The appellant dwelt on the fact that the jacket did not have his name, which was not the same thing as saying that he was not wearing that jacket.  In my view the evidence of PWI, PW2, and PW3 who was the Investigating Officer, was clear, cogent and consistent that the appellant was found at the prison gates in Wajir town wearing an AP Jacket. The jacket was produced in court. His allegation to PWI and PW2 that he was wearing the jacket because he was a member of the KPR was proved to be a lie. The allegation that he was a member of the KPR was not established because the OCS who was in charge of the KPR, denied that the appellant was a member of the KPR.  Even in court the appellant did

not give any information about his membership of the KPR and merely said that other KPR officers had a grudge against him because he was the manager of a lodging. In my view the learned magistrate was correct in finding that the appellant was found wearing the jacket.

Though the appellant contended in his grounds of appeal that he was discharged under section 210 of the Criminal Procedure Code (cap.75), but later convicted by the trial court after the prosecutor said he was a habitual criminal, there is no record of his having been so discharged.  That ground is thus dismissed.

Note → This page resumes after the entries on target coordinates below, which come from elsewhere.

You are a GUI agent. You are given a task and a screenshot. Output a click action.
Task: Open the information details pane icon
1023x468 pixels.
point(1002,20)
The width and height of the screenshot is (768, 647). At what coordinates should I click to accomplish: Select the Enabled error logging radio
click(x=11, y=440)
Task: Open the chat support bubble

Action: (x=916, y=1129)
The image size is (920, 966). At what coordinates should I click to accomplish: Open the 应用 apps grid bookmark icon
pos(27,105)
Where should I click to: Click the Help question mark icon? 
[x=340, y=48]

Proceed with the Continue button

The burden is always on the prosecution to prove the allegations against an accused beyond reasonable doubt. In my view the prosecution proved the charge against the appellant beyond any reasonable doubts. There is no doubt, the jacket was won by the appellant during arrest, and resembled the uniform of AP Officers.  This satisfied the requirements for the offence. I will uphold the conviction.

With regard to sentence, the sentence for the offence is governed by the provisions of section 36 of Penal Code (cap.63) which provides as follows:-

36”when in this code no punishment is specially provided for any mis demeanor,  it shall be punishable with imprisonment for a term not exceeding two years or with a fine or with both.”

The learned magistrate sentenced the appellant to serve 20 months imprisonment with no option of a fine.  Before sentencing the prosecutor stated that the appellant had previously been convicted in Criminal Case No. 21 of 2005 Wajir Law Court. The appellant confirmed that he had been imprisoned.

The sentence of 20 months imprisonment was a lawful sentence, as it fell within the two years imprisonment which was the maximum sentence. The area in Wajir has had high incidence of insecurity, and therefore an offence such as unauthorized use of uniform meant for the disciplined forces, is a serious matter.  However the offence is a mis demeanor and though the appellant had a previous conviction, it is not clear whether the conviction was similar to the present one.  In my view therefore the sentence of 20 months imprisonment with no option of a fine was harsh and excessive.  I will thus reduce the sentence to twelve months imprisonment.

To conclude, I uphold the conviction of the trial court.  With regard to the sentence, I set aside the sentence of 20 months imprisonment with no option of a fine, and substitute a sentence of 12 months imprisonment from the date in which the appellant was sentenced by the trial court.

Dated and delivered at Garissa this 3rd February 2016.